[Dataset Boundary: Start]

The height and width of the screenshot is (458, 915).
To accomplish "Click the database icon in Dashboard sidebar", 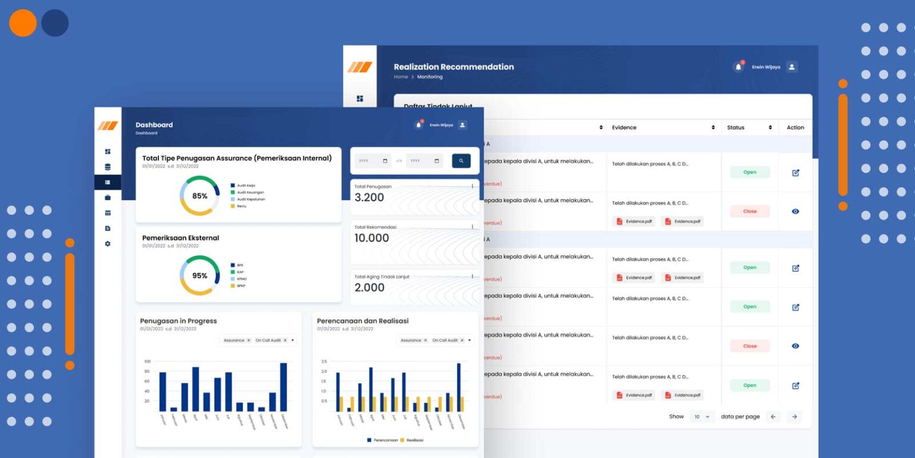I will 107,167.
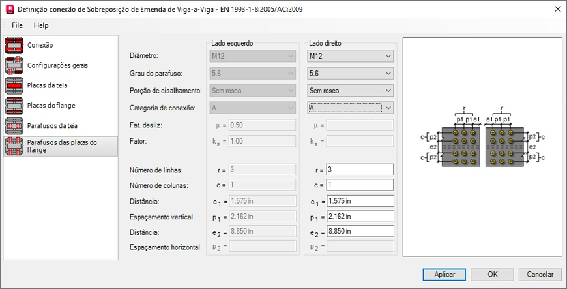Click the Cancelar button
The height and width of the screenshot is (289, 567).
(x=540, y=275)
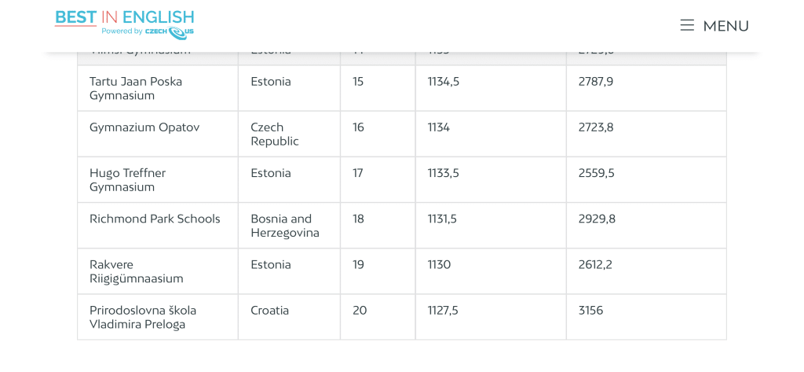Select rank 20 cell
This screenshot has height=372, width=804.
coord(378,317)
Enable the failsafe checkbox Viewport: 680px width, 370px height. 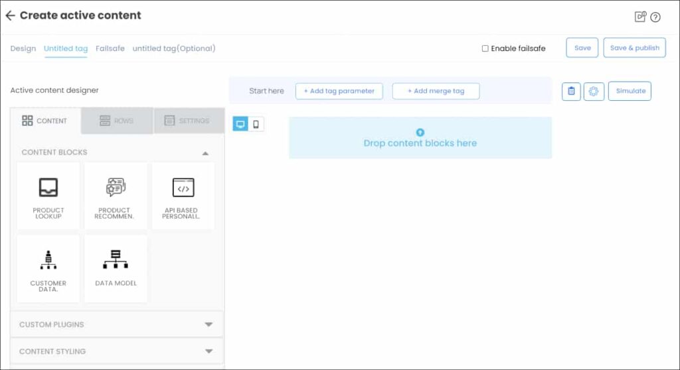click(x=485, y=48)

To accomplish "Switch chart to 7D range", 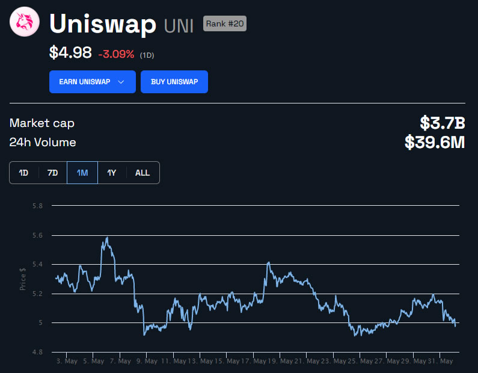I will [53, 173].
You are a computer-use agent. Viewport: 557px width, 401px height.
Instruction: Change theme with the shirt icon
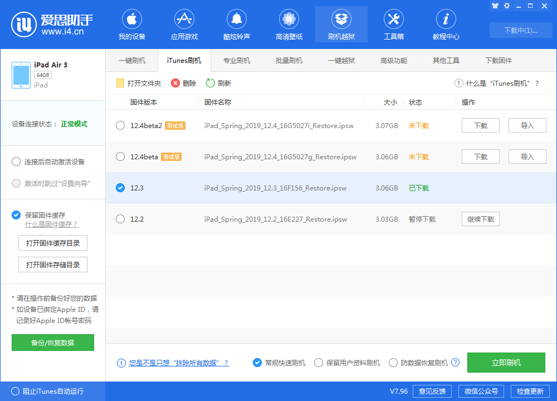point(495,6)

[Dataset Boundary: End]

Work to be completed - Starting with the line that contains "You are a computer-use", print every line through the end of the data exactly as written; omit all pictures and add nothing else.

Output below -
You are a computer-use agent. Viewport: 557px width, 401px height.
Instruction: Change theme with the shirt icon
point(495,6)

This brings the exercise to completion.